Exercise -
There are pictures in the records below; leave them out and set down exactly the lines from the one holding "This screenshot has" through the one holding "Screen dimensions: 249x312".

Extracted information -
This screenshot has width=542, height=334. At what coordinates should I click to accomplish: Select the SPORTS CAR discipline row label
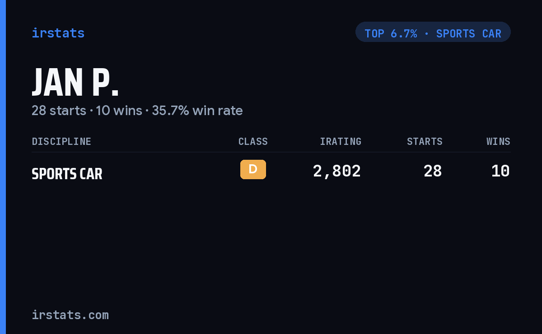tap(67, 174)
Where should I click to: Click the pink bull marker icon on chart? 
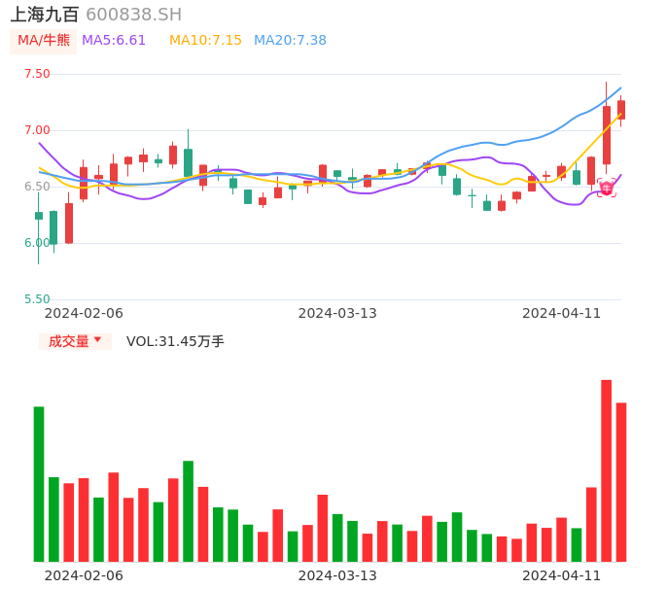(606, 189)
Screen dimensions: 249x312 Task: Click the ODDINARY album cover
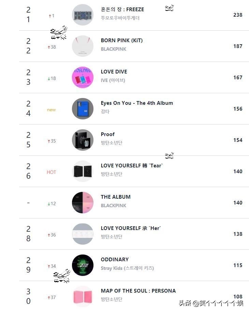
--
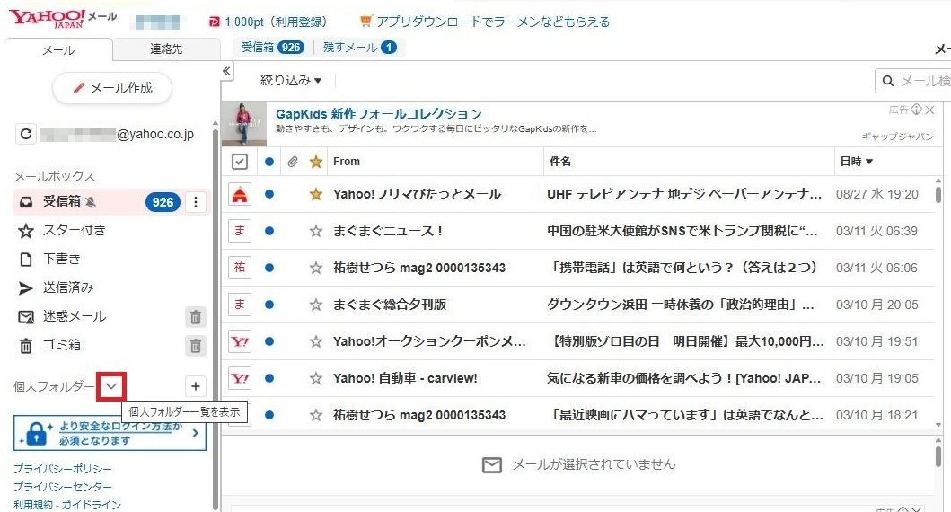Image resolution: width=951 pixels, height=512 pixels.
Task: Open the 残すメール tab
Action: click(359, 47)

Solution to the problem -
This screenshot has width=542, height=334. At what coordinates should I click to accomplish: Select the SPORTS CAR discipline row label
tap(67, 174)
Where should I click to: Click the pink bull marker icon on chart? 
(606, 189)
Screen dimensions: 249x312 Task: Click the ODDINARY album cover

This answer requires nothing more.